## Excerpt to read
The Renaissance took time to happen; but, in the end, it succeeded. And I am confident that today's sea-change will succeed too. I believe that, sometime soon, we human beings will be rushing forward into a future of peace, freedom, and prosperity.

Staying alive and solvent until the worm turns, I grant you, may not be easy. So each of us must do what we can to help the sea-change. We must help build a mental tidal wave, to wash away the violent aggressions, thefts and mental manipulations of the church/state establishment. We must help people to understand that the root of all evil is not, as St. Paul would have had it, the love of money, but the love of power – power to control people against their wills.

When the time comes, how will we dismantle the state? That, I think, is easy. We will treat the, morally and financially, bankrupt state like any other bankrupt organization. We will wind it up, and distribute its assets among its creditors. As to the church, I think it likely that the Christian churches, at any rate, will simply fade away, as they become more and more irrelevant to everyone.

## Objective 1
Please shift every coordinate in the answers by adding 132, and write out again the rows from the one with "Screen dimensions: 1116x830" up to and including the last row, requests included. Leave the pictures out.

## Provided records
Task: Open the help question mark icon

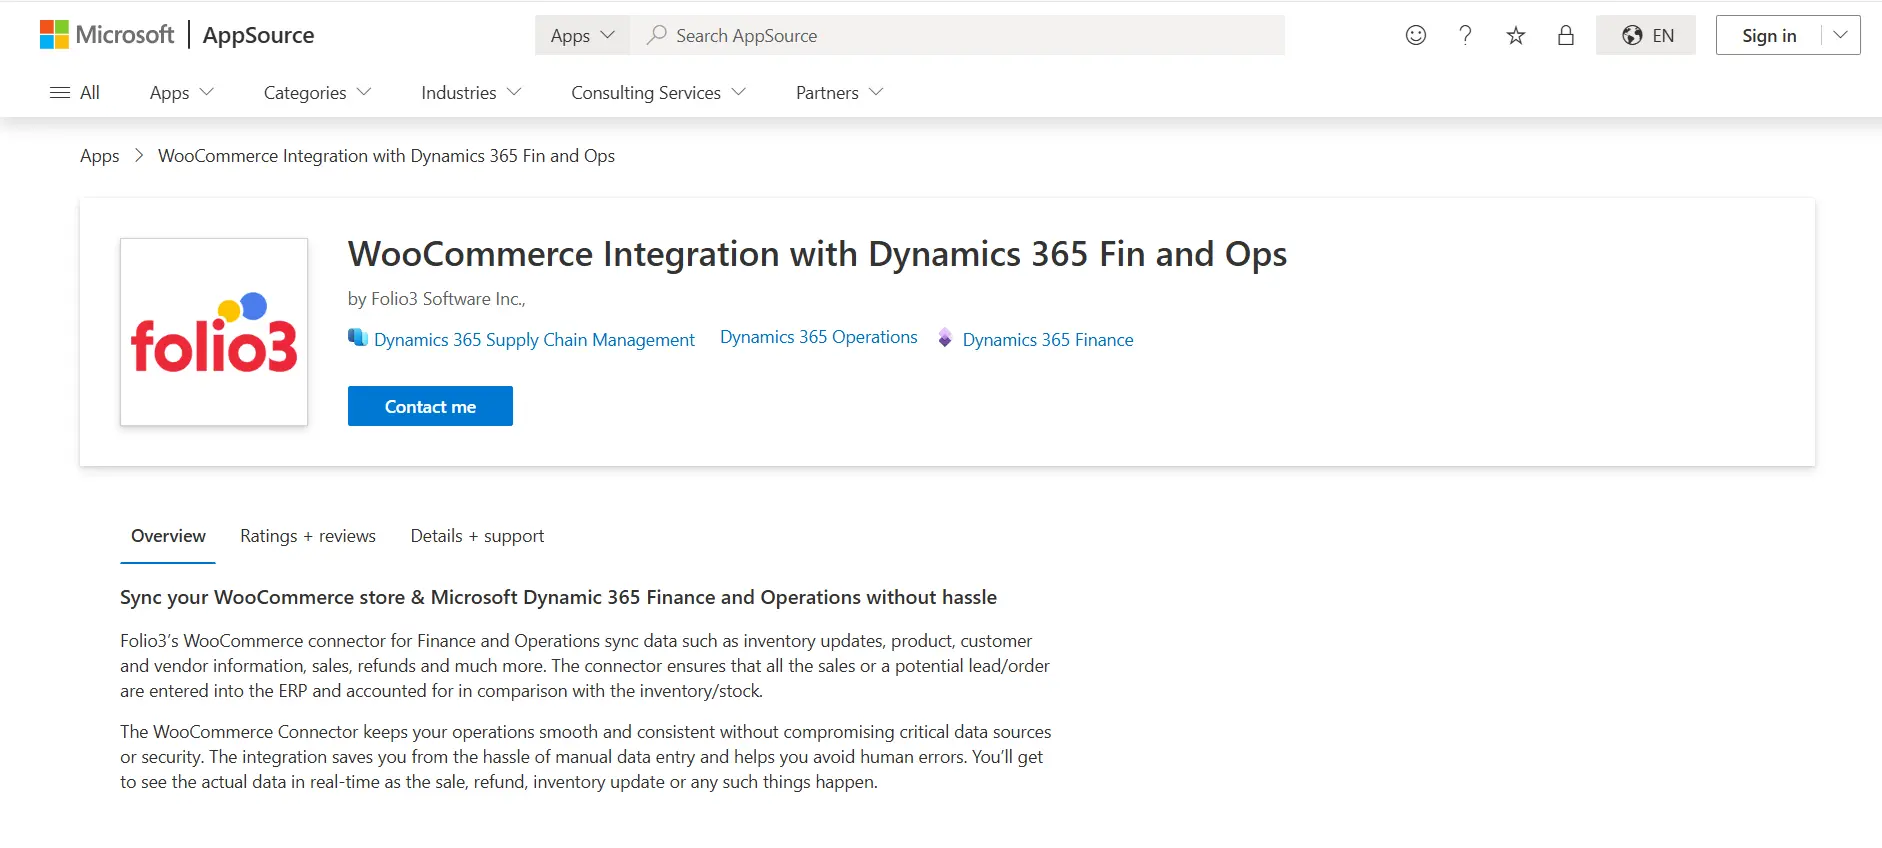Action: tap(1465, 35)
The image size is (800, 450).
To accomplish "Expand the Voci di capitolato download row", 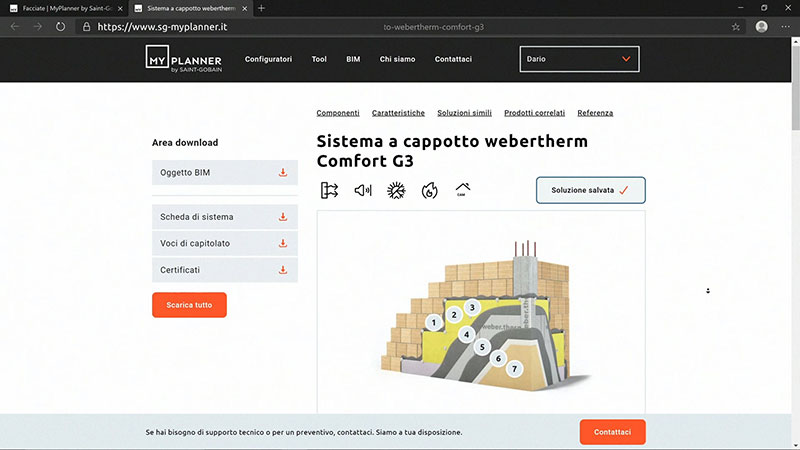I will pyautogui.click(x=224, y=243).
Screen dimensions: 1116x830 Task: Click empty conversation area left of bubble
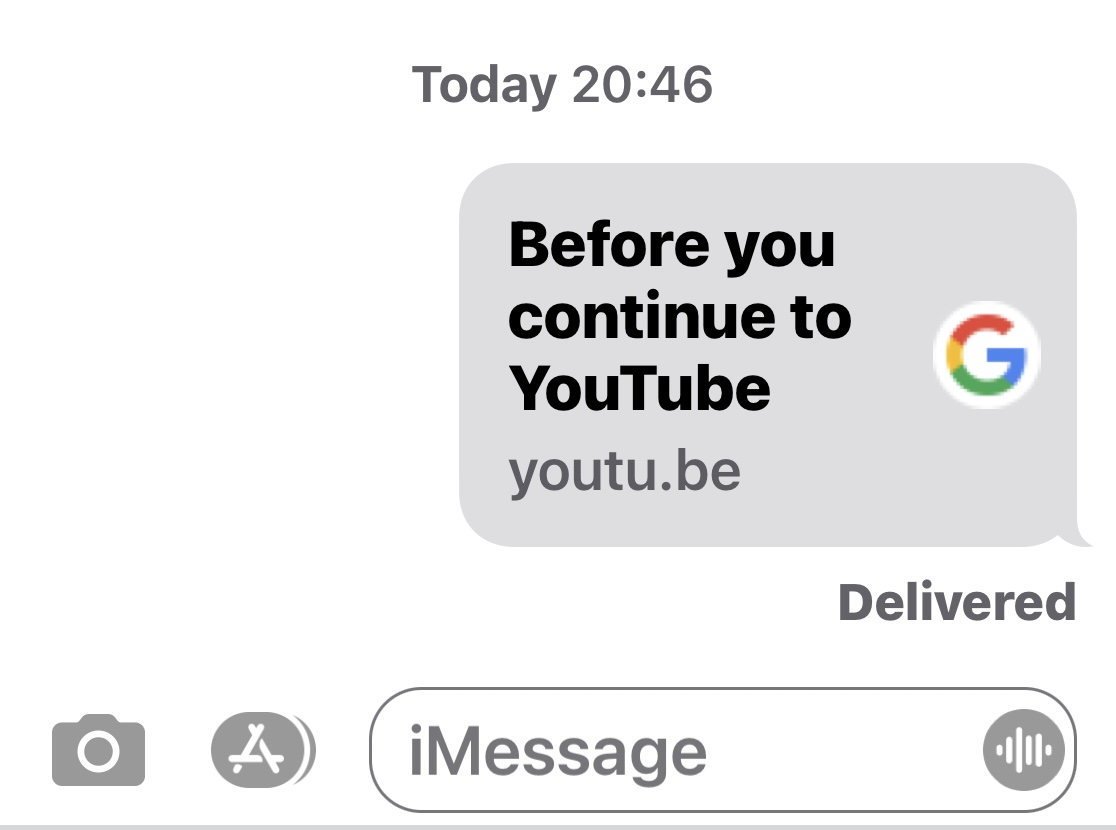tap(228, 354)
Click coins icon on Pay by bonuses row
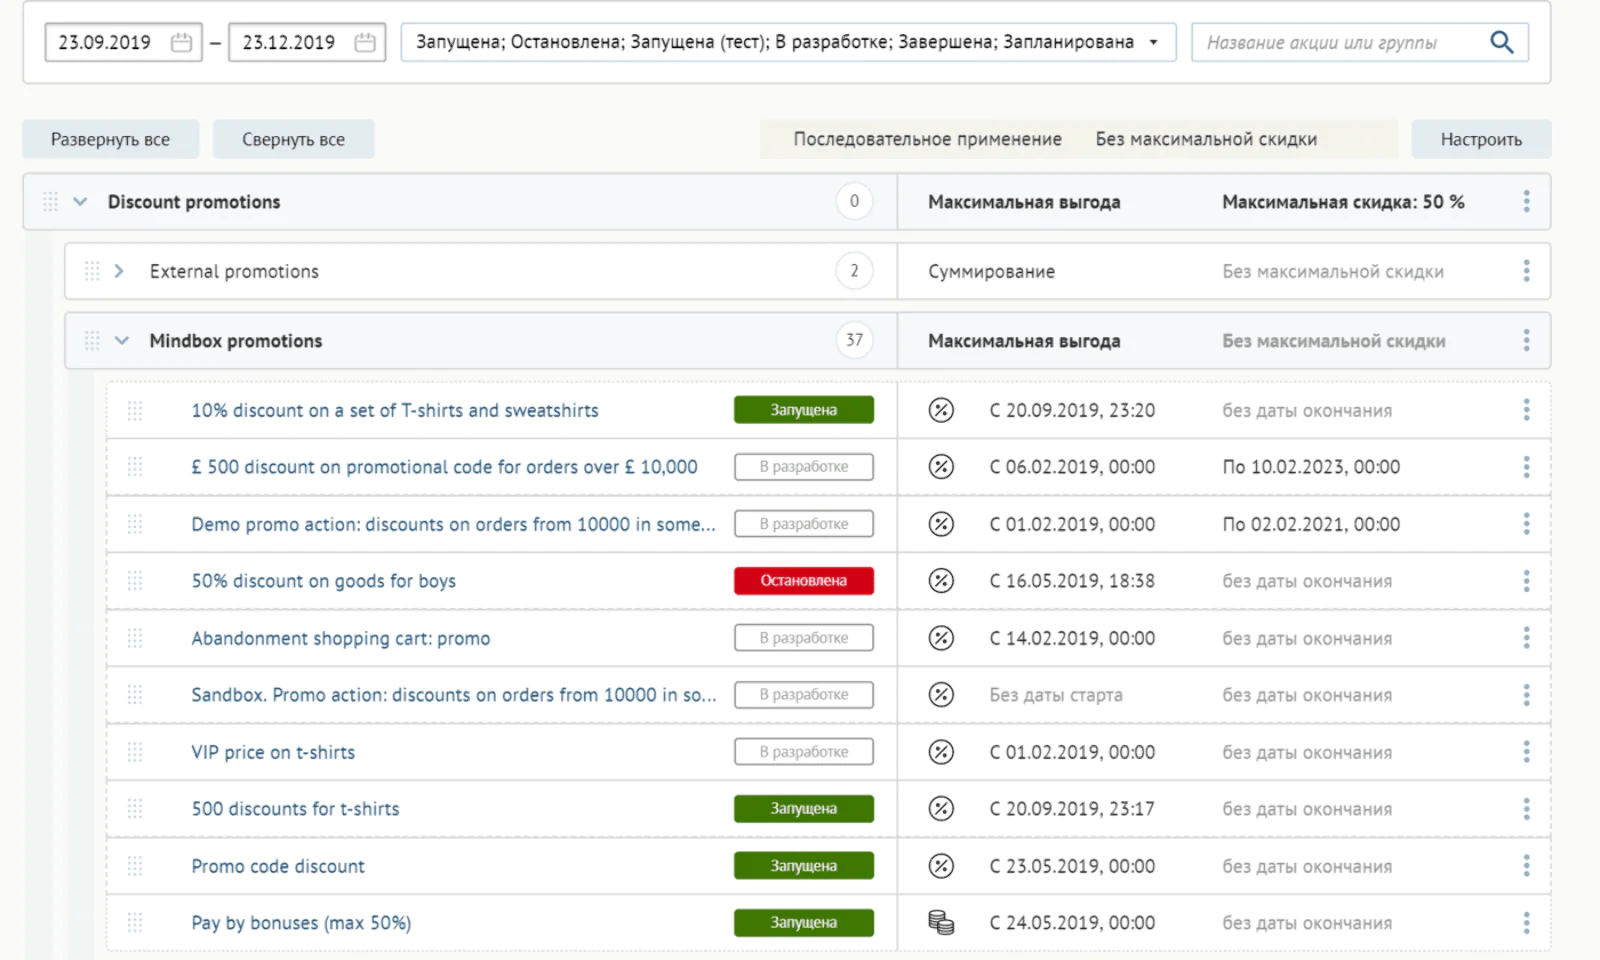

## Objective 2
Copy the passage about the sea-change word for word.

## Problem solution 1
Screen dimensions: 1116x830 Task: Click empty conversation area left of bubble
tap(360, 486)
Click coins icon on Pay by bonuses row

## Problem solution 2
The Renaissance took time to happen; but, in the end, it succeeded. And I am confident that today's sea-change will succeed too. I believe that, sometime soon, we human beings will be rushing forward into a future of peace, freedom, and prosperity.

Staying alive and solvent until the worm turns, I grant you, may not be easy. So each of us must do what we can to help the sea-change. We must help build a mental tidal wave, to wash away the violent aggressions, thefts and mental manipulations of the church/state establishment. We must help people to understand that the root of all evil is not, as St. Paul would have had it, the love of money, but the love of power – power to control people against their wills.

When the time comes, how will we dismantle the state? That, I think, is easy. We will treat the, morally and financially, bankrupt state like any other bankrupt organization. We will wind it up, and distribute its assets among its creditors. As to the church, I think it likely that the Christian churches, at any rate, will simply fade away, as they become more and more irrelevant to everyone.